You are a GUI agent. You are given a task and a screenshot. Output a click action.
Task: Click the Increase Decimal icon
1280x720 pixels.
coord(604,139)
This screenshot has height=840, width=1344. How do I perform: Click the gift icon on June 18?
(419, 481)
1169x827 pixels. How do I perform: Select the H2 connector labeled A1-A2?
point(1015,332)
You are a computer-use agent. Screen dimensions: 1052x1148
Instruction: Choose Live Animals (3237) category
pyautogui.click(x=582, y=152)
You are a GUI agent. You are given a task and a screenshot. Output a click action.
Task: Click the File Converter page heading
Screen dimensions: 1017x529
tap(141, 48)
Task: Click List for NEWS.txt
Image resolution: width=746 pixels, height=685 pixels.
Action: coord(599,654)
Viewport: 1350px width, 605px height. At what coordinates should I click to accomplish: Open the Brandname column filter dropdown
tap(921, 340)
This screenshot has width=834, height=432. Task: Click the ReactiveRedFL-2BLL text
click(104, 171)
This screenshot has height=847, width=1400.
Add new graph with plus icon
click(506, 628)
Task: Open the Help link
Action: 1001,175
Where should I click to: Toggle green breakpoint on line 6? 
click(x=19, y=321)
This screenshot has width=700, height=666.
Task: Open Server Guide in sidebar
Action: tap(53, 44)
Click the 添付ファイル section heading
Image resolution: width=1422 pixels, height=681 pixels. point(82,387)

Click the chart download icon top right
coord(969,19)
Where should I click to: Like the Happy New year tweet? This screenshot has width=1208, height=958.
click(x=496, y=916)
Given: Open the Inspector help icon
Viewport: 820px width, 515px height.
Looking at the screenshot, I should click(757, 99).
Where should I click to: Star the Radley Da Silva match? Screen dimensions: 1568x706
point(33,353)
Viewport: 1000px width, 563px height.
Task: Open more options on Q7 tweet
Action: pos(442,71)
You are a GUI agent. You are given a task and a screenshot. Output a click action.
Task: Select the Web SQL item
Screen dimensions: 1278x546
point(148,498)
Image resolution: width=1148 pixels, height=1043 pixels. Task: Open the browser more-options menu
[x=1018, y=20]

WORK REQUEST -
Write the entries out again verbatim, every one of them.

EXERCISE RESULT -
You are a GUI agent. You are given a task and a screenshot. Output a click action.
Task: Click the Increase Decimal icon
1280x720 pixels.
coord(604,139)
This screenshot has height=840, width=1344. How do I perform: Click the gift icon on June 18?
(419, 481)
1169x827 pixels. How do I perform: Select the H2 connector labeled A1-A2?
point(1015,332)
You are a computer-use agent. Screen dimensions: 1052x1148
Instruction: Choose Live Animals (3237) category
pyautogui.click(x=582, y=152)
You are a GUI agent. You are given a task and a screenshot. Output a click action.
Task: Click the File Converter page heading
Screen dimensions: 1017x529
tap(141, 48)
Task: Click List for NEWS.txt
Image resolution: width=746 pixels, height=685 pixels.
Action: coord(599,654)
Viewport: 1350px width, 605px height. At what coordinates should I click to accomplish: Open the Brandname column filter dropdown
tap(921, 340)
This screenshot has width=834, height=432. Task: Click the ReactiveRedFL-2BLL text
click(104, 171)
This screenshot has height=847, width=1400.
Add new graph with plus icon
click(506, 628)
Task: Open the Help link
Action: 1001,175
Where should I click to: Toggle green breakpoint on line 6? 
click(x=19, y=321)
This screenshot has width=700, height=666.
Task: Open Server Guide in sidebar
Action: tap(53, 44)
Click the 添付ファイル section heading
Image resolution: width=1422 pixels, height=681 pixels. point(82,387)

Click the chart download icon top right
coord(969,19)
Where should I click to: Like the Happy New year tweet? This screenshot has width=1208, height=958.
click(x=496, y=916)
Given: Open the Inspector help icon
Viewport: 820px width, 515px height.
Looking at the screenshot, I should click(757, 99).
Where should I click to: Star the Radley Da Silva match? Screen dimensions: 1568x706
point(33,353)
Viewport: 1000px width, 563px height.
Task: Open more options on Q7 tweet
Action: pos(442,71)
You are a GUI agent. You are given a task and a screenshot. Output a click action.
Task: Select the Web SQL item
Screen dimensions: 1278x546
point(148,498)
Image resolution: width=1148 pixels, height=1043 pixels. Task: Open the browser more-options menu
[x=1018, y=20]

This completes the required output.